Securing KG API

[jachro]

As a Renku owner, I'd like the knowledge-graph service API is secured :)

This epic is a starting point to some conversation about how to protect the KG API.

Once all the following issues are done:

SwissDataScienceCenter/renku-gateway/issues/168, SwissDataScienceCenter/renku-gateway/issues/169, SwissDataScienceCenter/renku-gateway/issues/170

Renku will start serving KG API to the world. All the endpoints will be secured by the Gateway verifying the access token and either returning 401 Forbidden or redirecting to the knowledge-graph service. However, securing the knowledge-graph API seems to be a bit more complicated topic as there are various aspects of protecting the data not just access to the endpoint.

• At the moment KG API does not check at all if a request issuing entity should get some data or not. I imagine the Gateway would be able to pass some sort of access token to the KG so it can verify it by calling a relevant Keycloak API. Question: do we want to make the access token mandatory for all the data or just related to private/internal projects?
• Assuming there's no need to present an access token for getting to the public project's data, what if for instance there's a call to get public project's datasets but some of these datasets are also used by private/internal projects? Should we use the same model as GitLab and simply list all the project except those which we have no access to?
• Similarly to the point above, assuming the caller has a valid access token for getting to its project's data, and using the same example with project's datasets, some of the datasets are linked to private/internal projects which this user has no access to, should we present just the data he's got access to? The so-called GitLab model, of presenting only the data the caller has access to, seems to be reasonable but a bit difficult to achieve. Can we maybe take advantage of the consent users are acknowledging by clicking the Activate Knowledge Graph and simply show all the data for all the users? In the end, it's just metadata, not the content of the repository. I can also imagine, that e.g. if somebody uses a dataset from my public project, I would maybe wish to see all the usages regardless of the visibility of the projects.

[ableuler]

Question: do we want to make the access token mandatory for all the data or just related to private/internal projects?

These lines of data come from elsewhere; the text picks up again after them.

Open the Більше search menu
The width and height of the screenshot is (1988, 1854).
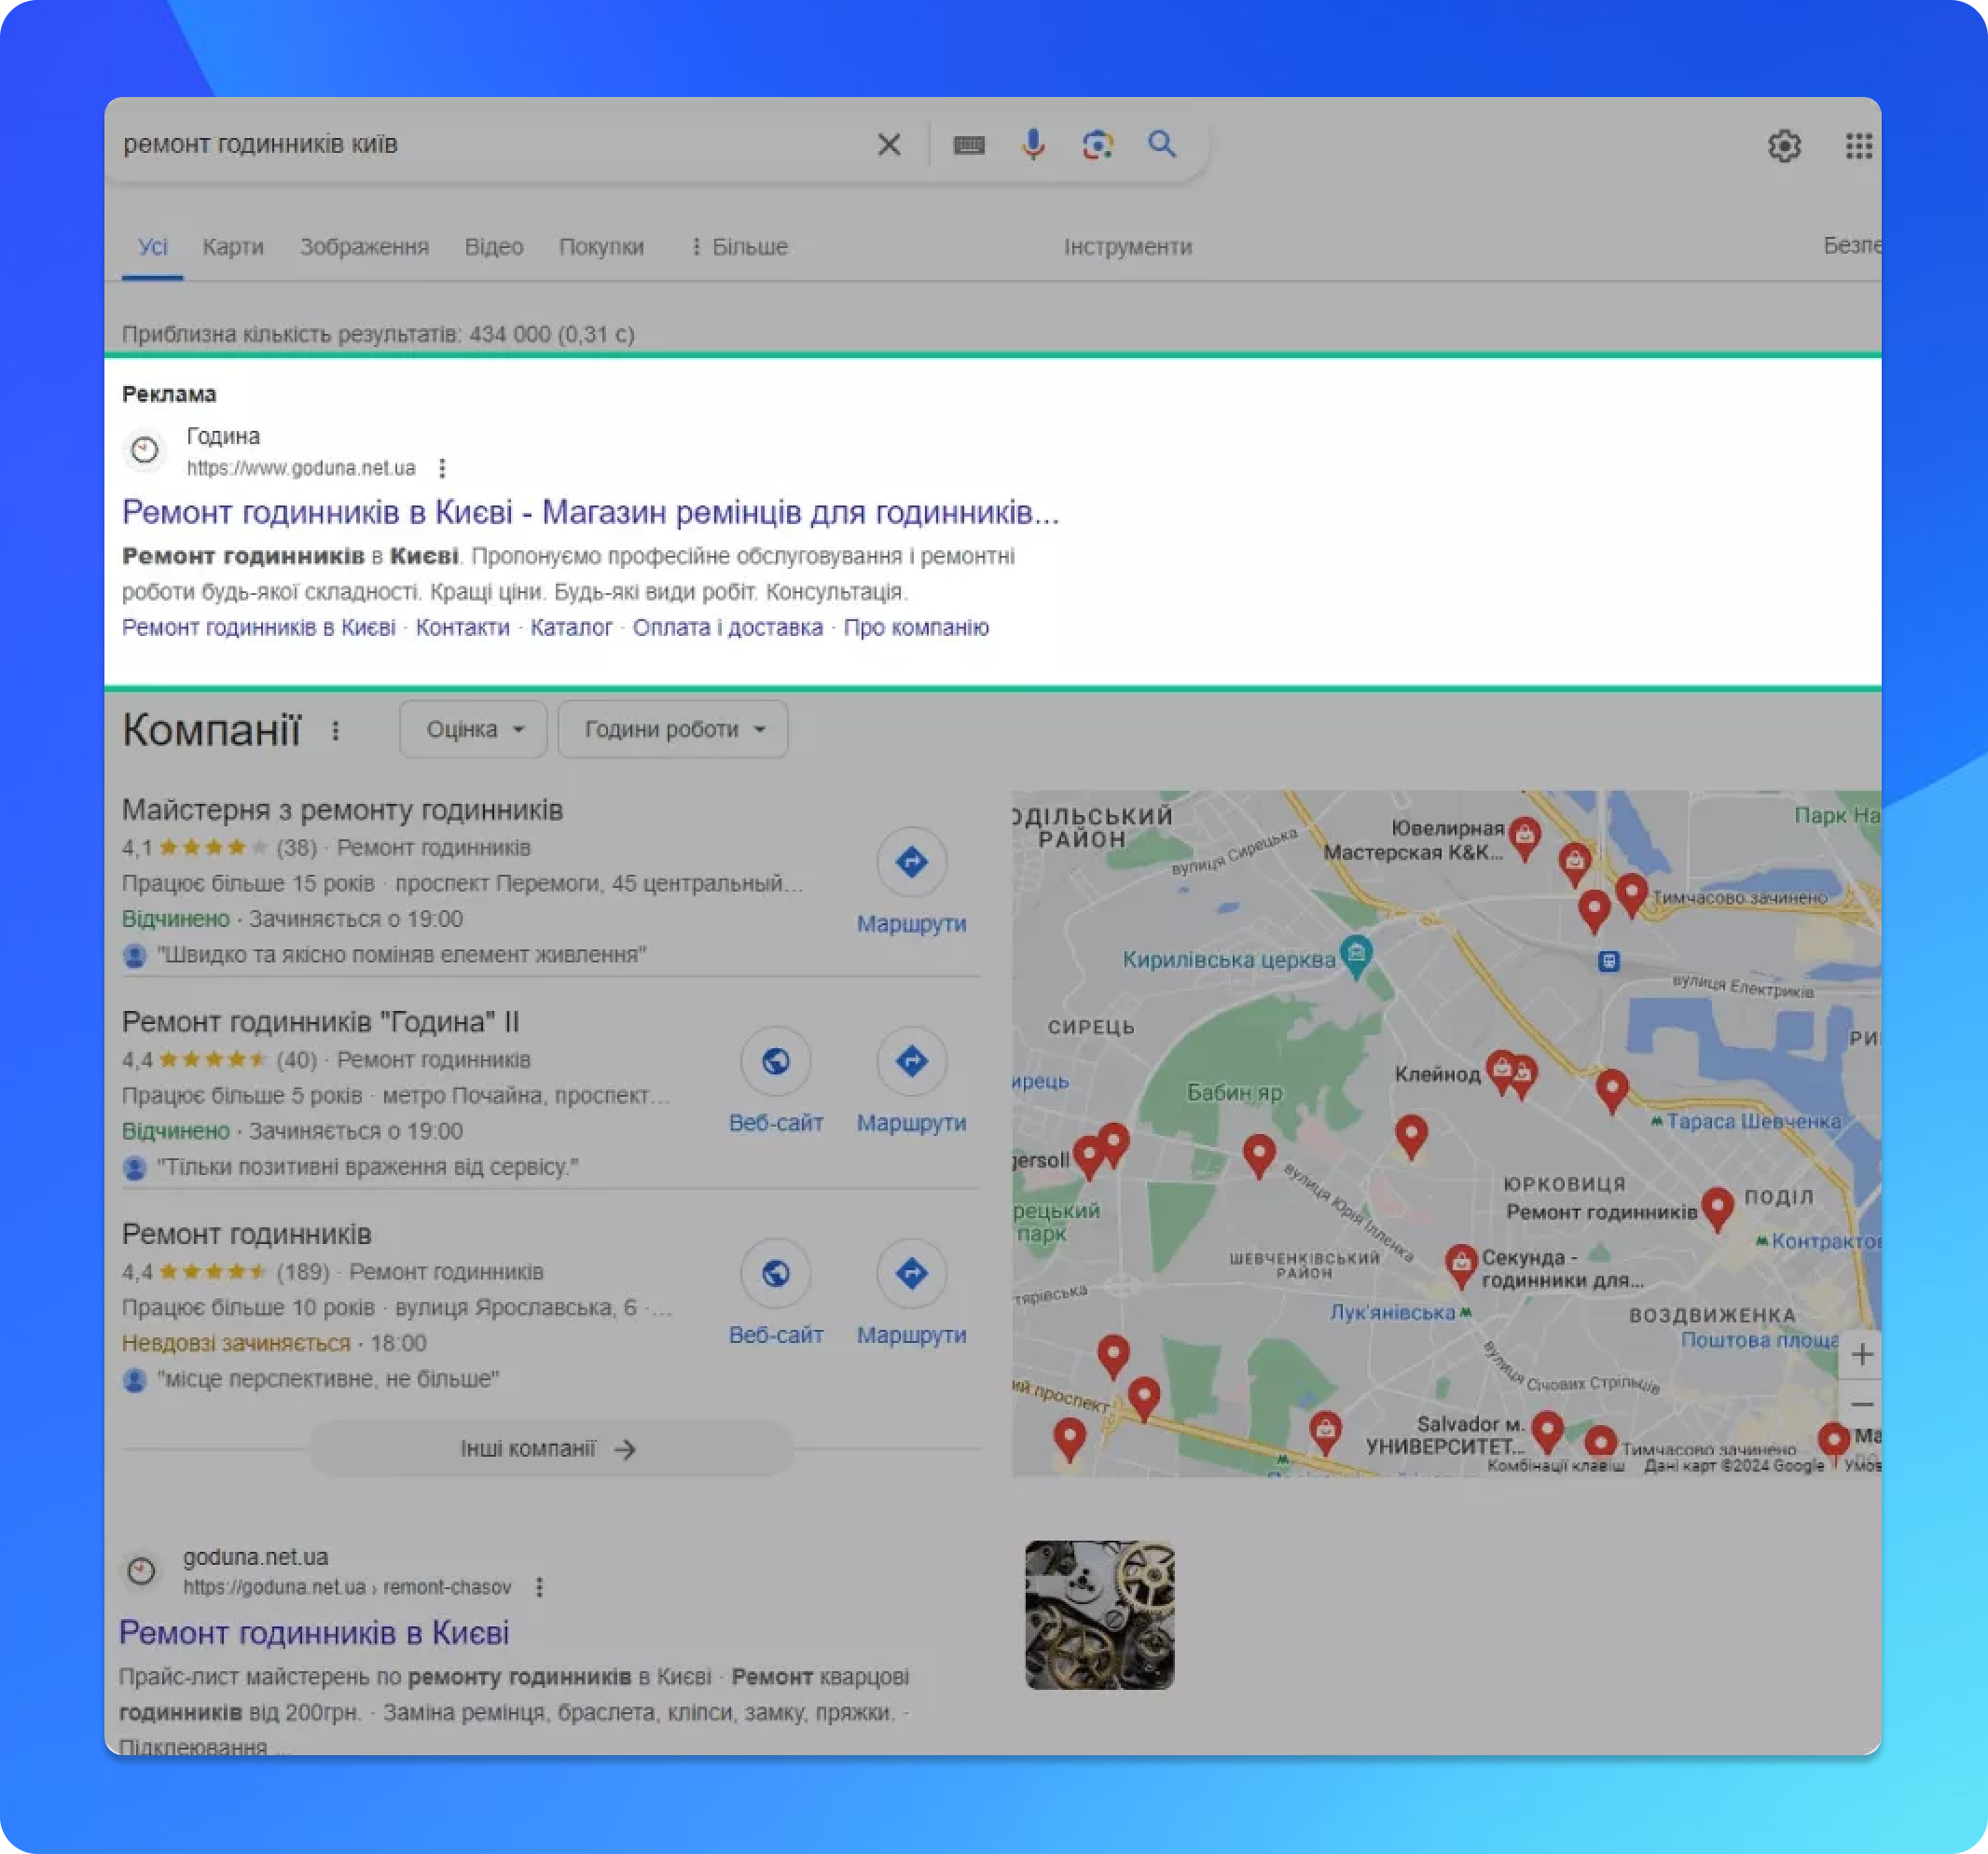(x=739, y=246)
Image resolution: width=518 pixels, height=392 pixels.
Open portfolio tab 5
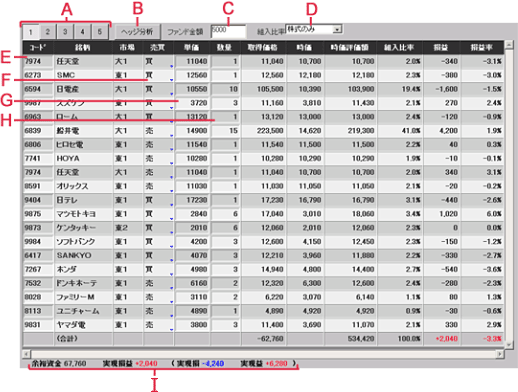(100, 32)
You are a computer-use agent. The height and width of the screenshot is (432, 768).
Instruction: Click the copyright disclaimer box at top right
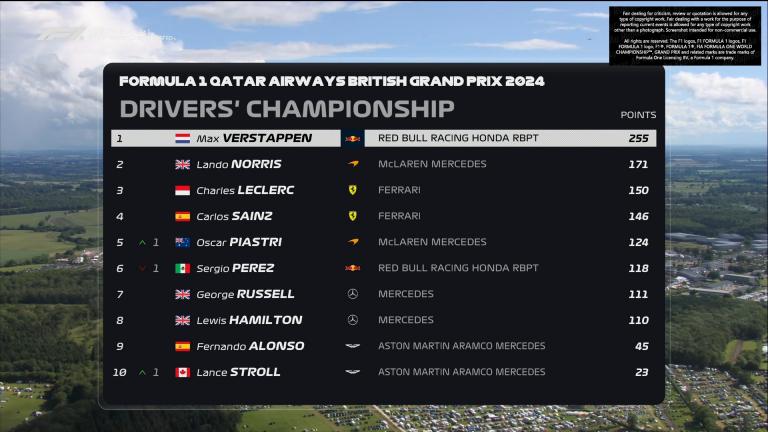685,35
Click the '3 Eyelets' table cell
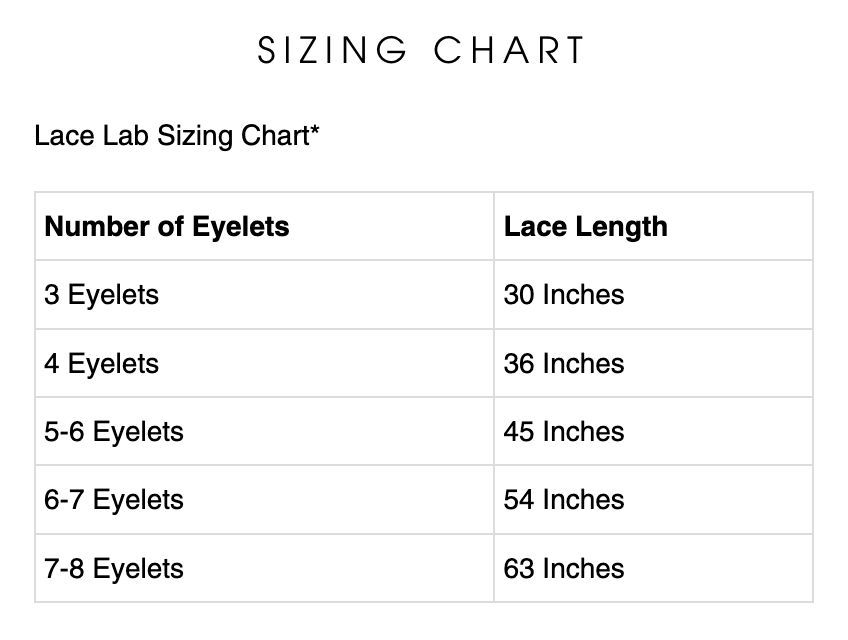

I would prefer to not make it mandatory. This will allow us to offer some functionality to the logged-out user too.

Should we use the same model as GitLab and simply list all the project except those which we have no access to?

I haven't thought this through, but intuitively I would like to treat inter-project links as public information. For example, it could be ok to show the information that a public project X has used a dataset from a private project Y which has also been used in another private project Z. At the same time I would like to keep metadata about the private projects involved protected (name, author, etc).

[ciyer]

Can we make a few example scenarios here? I think we just need to distinguish between projects that are visible and invisible to the user. Projects are visible if the user has access to them and invisible otherwise. If we use A -> B to mean that B uses data from A and Visible[i] and Invisible[i] for the ith visible and invisible project, respectively.

I think the scenarios we need to handle are:

1. Invisible0 -> Visible0
2. Visible0 -> Invisible0
3. Visible0 -> Invisible0 -> Visible1
4. Visible0 -> Invisible0 -> Invisible1
5. Invisible0 -> Invisible1 -> Visible0

What should the user see in the KG in these situations?

Does the user see that there is an invisible project? And if there is more than one invisible project in the path, does the user learn that they are different projects (that Invisible0 != Invisible1)?

I can imagine circumstances where each of the possibilities make sense:

• Invisible projects are shown, but without names
• Invisible projects are shown, but not distinguished
• Invisible projects are now shown

[ableuler]

I can imagine circumstances where each of the possibilities make sense:

• Invisible projects are shown, but without names
• Invisible projects are shown, but not distinguished
• Invisible projects are now shown

I'd have the tendency to show them in indistinguishable manner per default. What would be scenarios for you where

• informing about the existence of a totally unspecified project would be revealing too much information?
• being able to distinguish otherwise hidden projects would be a big added value?